Screenwriter William Monahan could've fashioned the plot into something like his terrific "The Departed" (the Boston setting and the last setpiece give off the influence) but in doing so Craven would've had to become human, instead of the melodramatic archetype he actually is.
When it comes down to basics "Edge of Darkness" is nothing but a tale of how a father would do anything for their child (the fantasy sequences with his daughter being completely redundant) and how to do so would be willing to become "the guy with nothing to lose and who doesn't give a shit".


Castor said...

You are on a movie review rampage. Unfortunately, I haven't even been to the movie theater this year yet...

Luke said...

Agreed (with Castor)! And I must say, I'm kind of terrified to see this movie... Mel's got a little permanent crazy on his face these days, and I just want to maintain my Conspiracy Theory / Bird on a Wire simplistic image of him intact... :)

Jose said...

Come on guys, it's a perfect time to go the movies! Unless you're in awfully cold places of course.
But these months are great to just kick back, eat popcorn and have fun watching all the cheesy flicks they couldn't fit into last year.
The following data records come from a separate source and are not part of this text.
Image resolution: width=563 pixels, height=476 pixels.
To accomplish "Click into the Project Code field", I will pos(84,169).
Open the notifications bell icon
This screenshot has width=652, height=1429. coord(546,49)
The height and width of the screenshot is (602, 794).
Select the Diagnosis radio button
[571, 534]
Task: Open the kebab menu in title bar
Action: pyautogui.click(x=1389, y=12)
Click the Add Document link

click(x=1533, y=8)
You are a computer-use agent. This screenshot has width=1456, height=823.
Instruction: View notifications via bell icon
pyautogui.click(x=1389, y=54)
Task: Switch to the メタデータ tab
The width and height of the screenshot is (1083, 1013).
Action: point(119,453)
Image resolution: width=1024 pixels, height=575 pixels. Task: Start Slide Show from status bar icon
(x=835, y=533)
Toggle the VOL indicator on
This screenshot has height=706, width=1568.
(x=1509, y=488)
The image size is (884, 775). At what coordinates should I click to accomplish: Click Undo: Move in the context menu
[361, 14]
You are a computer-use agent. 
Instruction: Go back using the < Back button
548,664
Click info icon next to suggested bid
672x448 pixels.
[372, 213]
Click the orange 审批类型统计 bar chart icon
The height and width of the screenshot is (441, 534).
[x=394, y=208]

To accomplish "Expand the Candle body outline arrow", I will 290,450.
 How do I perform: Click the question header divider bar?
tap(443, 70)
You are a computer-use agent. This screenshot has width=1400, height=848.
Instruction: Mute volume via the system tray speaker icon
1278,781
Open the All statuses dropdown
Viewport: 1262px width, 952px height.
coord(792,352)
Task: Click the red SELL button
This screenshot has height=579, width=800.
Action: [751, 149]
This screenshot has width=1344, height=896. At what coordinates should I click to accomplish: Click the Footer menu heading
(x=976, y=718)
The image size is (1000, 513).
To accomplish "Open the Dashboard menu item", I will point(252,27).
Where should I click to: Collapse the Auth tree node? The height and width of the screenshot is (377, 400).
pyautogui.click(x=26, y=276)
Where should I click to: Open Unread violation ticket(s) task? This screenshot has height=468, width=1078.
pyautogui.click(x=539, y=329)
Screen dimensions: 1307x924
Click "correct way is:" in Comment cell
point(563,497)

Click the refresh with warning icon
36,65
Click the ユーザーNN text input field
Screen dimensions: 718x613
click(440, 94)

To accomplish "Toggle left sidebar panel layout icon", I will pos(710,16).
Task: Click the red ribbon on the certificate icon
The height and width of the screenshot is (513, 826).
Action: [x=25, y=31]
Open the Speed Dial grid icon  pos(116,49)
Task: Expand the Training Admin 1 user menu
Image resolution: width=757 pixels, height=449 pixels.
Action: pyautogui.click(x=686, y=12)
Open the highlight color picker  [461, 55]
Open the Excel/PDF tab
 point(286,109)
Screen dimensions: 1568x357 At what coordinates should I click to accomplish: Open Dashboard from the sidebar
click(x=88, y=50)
You know Luke, Mel annoys me outside the movies and i thought I'd react the same way when I saw this. But he's just as simple and charming as ever and the weathered look he's gotten actually makes us like him more onscreen.

Anonymous said...

Thanks for a great comment and for acting politically incorrect as it were by saying just favorable things about Mel Gibson. More and more people are these days. It brings some balance to the forever negatively colored debate. I loved the movie as well. Actually the best I saw in a very long time.
Mel Gibson gets interviewed about 250 times during the promotion of this film, more than 99 % of the interviews are average, they don't get mentioned, the few (literally) in which there is some irritation get re-run and re-run, with accompanying comments that lead us to believe he is acting "as a mad man" when he defends himself or gets irritated (like no-one else ever defends themselves, gets irritated or mutters a one-word profanity). This unbalanced reporting leads to a heavy misrepresentation of how he behaves in general and what he is like to be with. And that has been going on for a long time now. Everybody would get irritated by that at some point, whether they had misbehaved at one point or not. If they ask you to be fair and balanced, so should they.
And although some suggest it is shameful of him to defend himself or get irritated with THEM, he actually does not have an obligation to keep bowing his head and take beatings – just because they are shocked or irritated that he does not take on that role. He actually has every right to get irritated now and then and to stand up for himself. And it shouldn't get typecast as out of control either.
One incident in over 50 years of life for which he apologized is no match for the repeated hostility he gets met with, the demeaning and hurtful remarks he continually has to deal with, often delivered as so-called neutral remarks or just a joke. It is not Mel Gibson who is out of control, but the people who go on and on and show no remorse what so ever for doing so. And these people should not misrepresent their personal opinion that he is a bigot as a rational fact. If alcohol were a truth serum we could use it in court. It is not.

Jose said...

Thanks for your comment Anonymous. I agree with you, I think it's about time audiences stopped being so hypocritical and full of double standards when it comes to celebrities. Their job is to entertain us not be our parents or teachers.
I don't see why people like him or Tiger Woods have to apologize to society and even the congress for their personal lifestyle choices.
Because they drink and/or have mistresses it doesn't mean they are worse in their careers.
When it comes to Mel I prefer to enjoy his movies as an actor than obsess about what he's drinking or saying when drunk. We turn entertainment into a Roman circus too much too often.